Whilst looking up operator associativity on wikipedia, I noticed that delete has an associativity of right to left. The source is cited as msdn, I checked it and it comes under group 3 precedence, right to left associativity. So I checked the C++ standard (n4296)

5.3 Unary expressions [expr.unary]

1) Expressions with unary operators group right-to-left

unary-expression:
    postfix-expression
    ++ cast-expression
    -- cast-expression
    unary-operator cast-expression
    sizeof unary-expression
    sizeof ( type-id )
    sizeof ... ( identifier )
    alignof ( type-id )
    noexcept-expression
    new-expression
    delete-expression
unary-operator: one of
    * & + - ! ~

What implications does this have? What does delete have any associativity at all?

Answer 1

As Barry said, precedence is determined by the grammar (and there are a few operators that don't really fit well with the basic idea of precedence so you can only really figure out what happens entirely correctly from the grammar, not a precedence table).

Even if we ignore that, however, the precedence of delete only (at least usually) determines whether a statement is legal/allowed, not what it means. To give a counterexample, with + and *, precedence determines that 2 * 3 + 4 yields 10 rather than 14 (i.e., multiplication takes precedence).

In the case of delete, no value is produced as a result of the delete statement, so a statement like delete x + y; simply isn't allowed. It would be parsed as (delete x) + y;, but since delete x doesn't produce a value that can be added to anything else, the result is always prohibited (and if you change the operator, that will remain true).

Associativity doesn't really make sense for delete. In particular, associativity deals with whether something like: a @ b @ c will be parsed as (a @ b) @ c or a @ (b @ c) (where @ is some operator). That's only really meaningful for operators that take two operands though. There's simply no way to combine deletes in a way that allows you to ask the question(s) that associativity answers.

Answer 2

The C++ standard typically does not define operators in terms of precedence or associativity. It defines them in terms of grammar.
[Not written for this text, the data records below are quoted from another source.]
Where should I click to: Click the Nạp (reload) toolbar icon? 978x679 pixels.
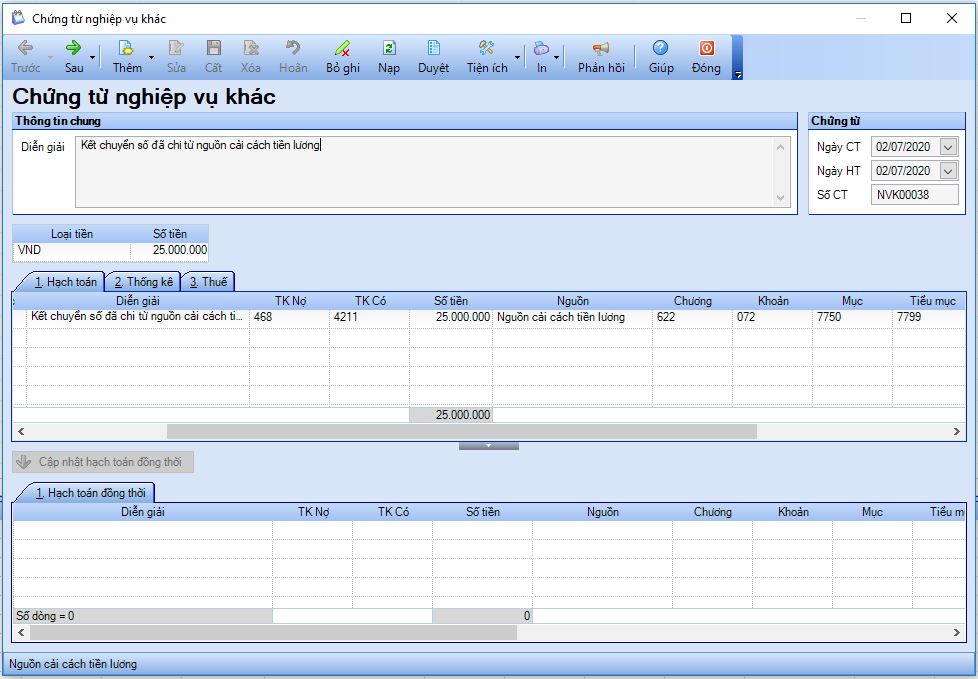pos(389,48)
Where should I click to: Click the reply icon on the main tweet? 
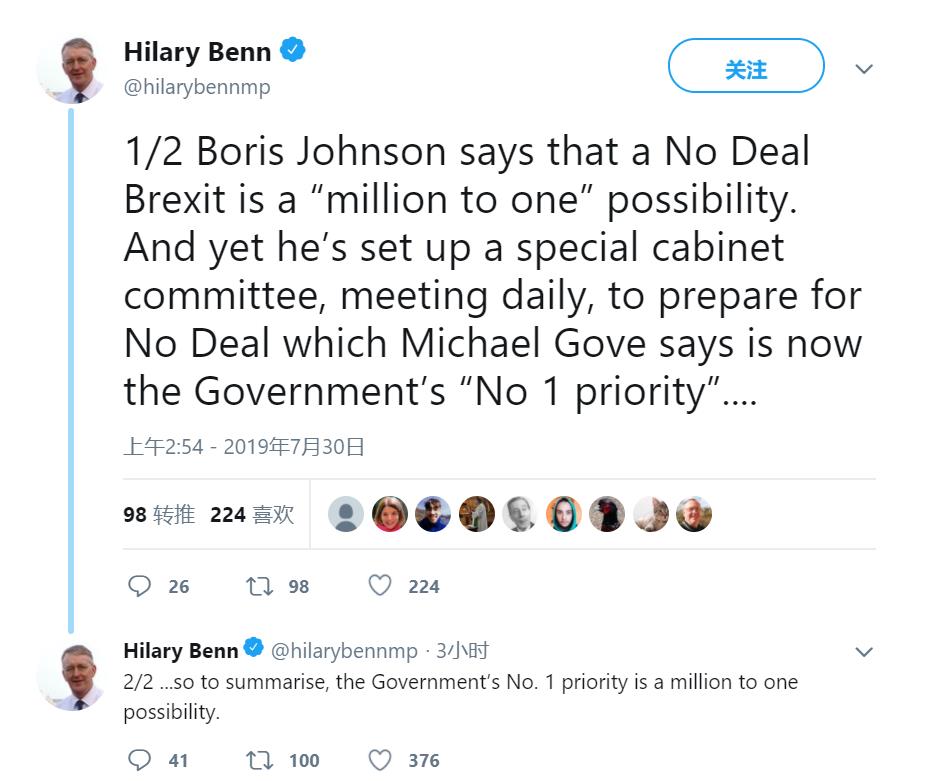(x=141, y=586)
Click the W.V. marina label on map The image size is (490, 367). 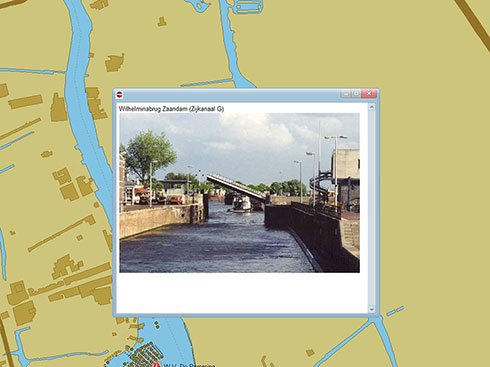[189, 365]

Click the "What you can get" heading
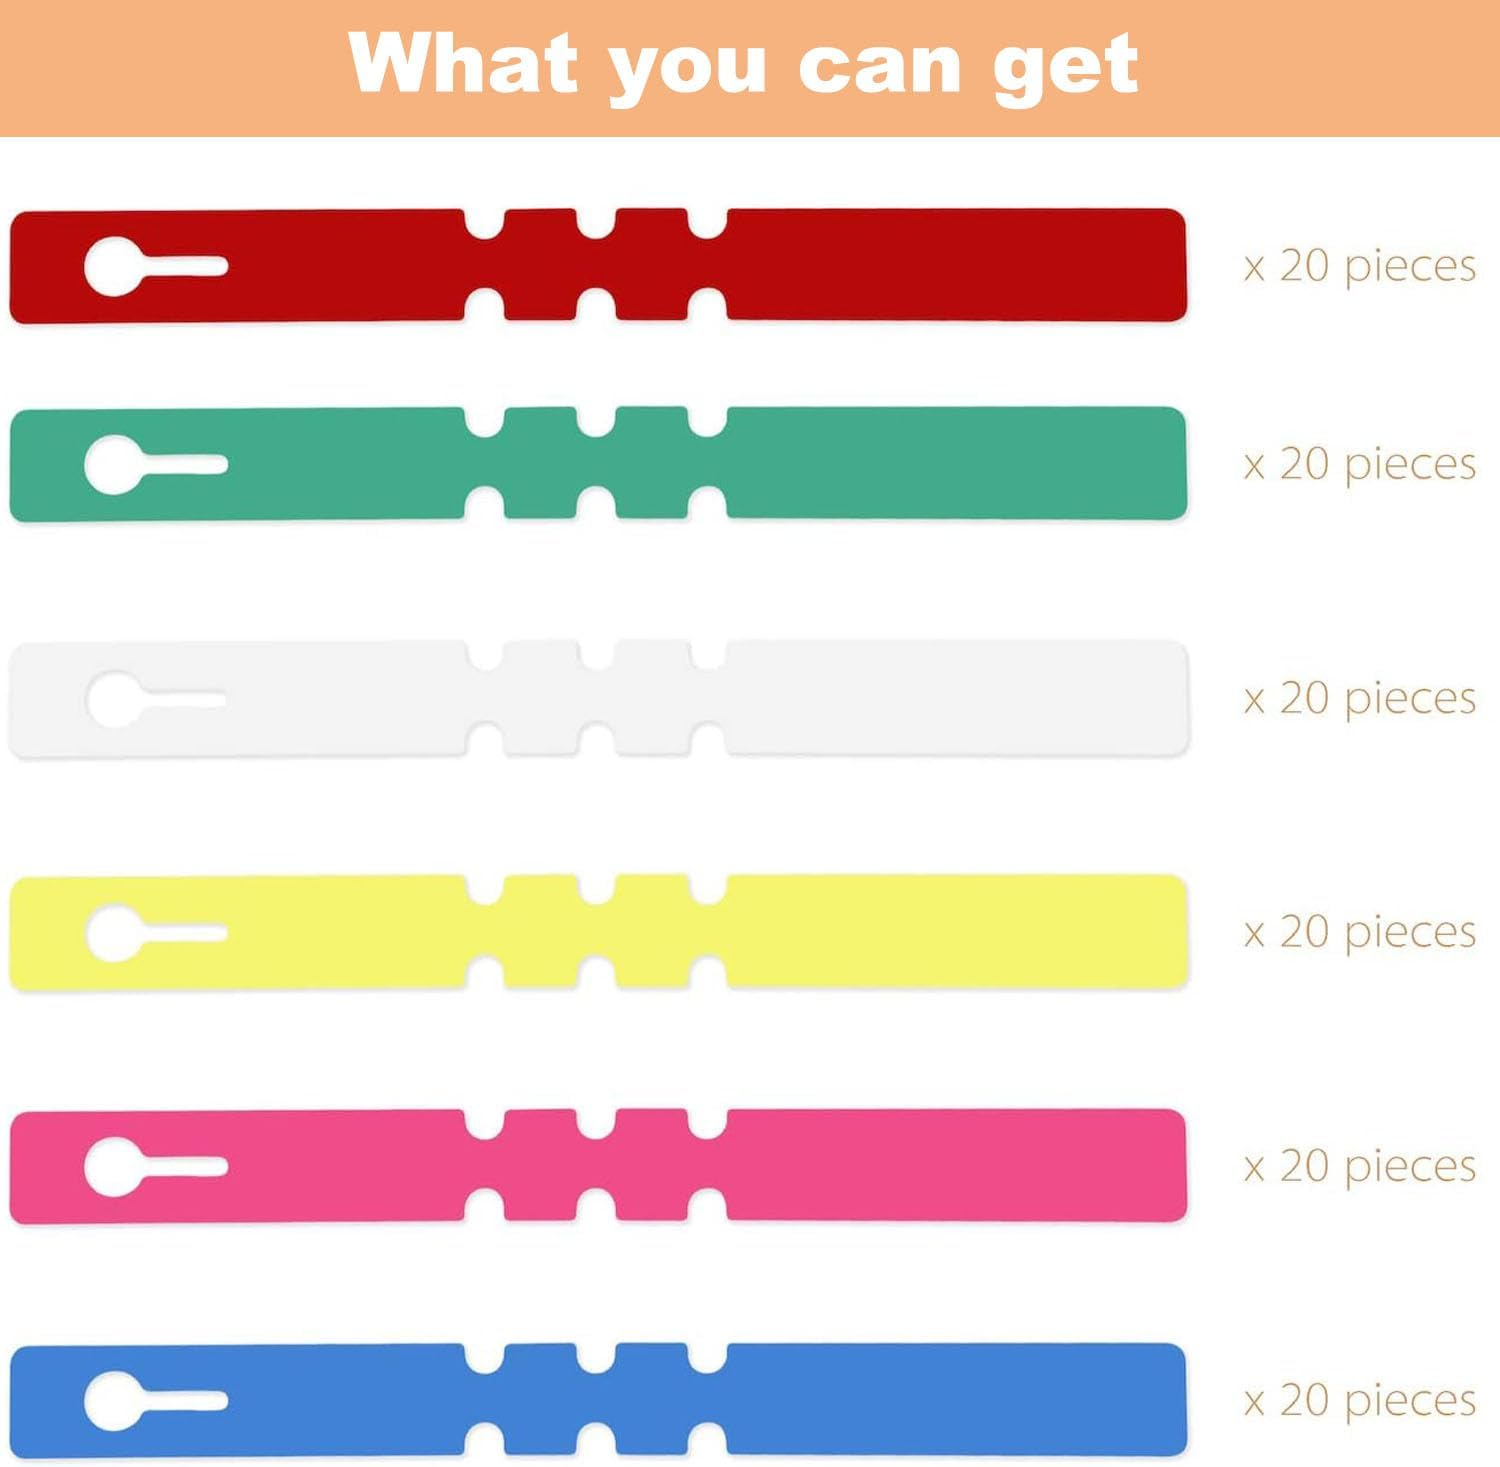[743, 65]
From [expr.delete], delete is used in a delete-expression which is defined as:

delete-expression:
    ::opt delete cast-expression
    ::opt delete [] cast-expression

Where cast-expression is defined in [expr.cast]:

cast-expression:
    unary-expression
     ( type-id ) cast-expression

And unary-expression is a whole bunch of things defined [expr.unary], that are all unary expressions (increments, decrements, deletes themselves)

That is, delete *x is right to-left associative because (delete (*x)) is the only way to parse that expression according to the grammar.

This is also reason that cppreference cites delete's precedence where it does is a direct consequence of that. For example, delete is higher than + because in an expression like this:

delete x+y

x+y is not a unary-expression, so the only legitimate parsing of the grammar would be (delete x) + y.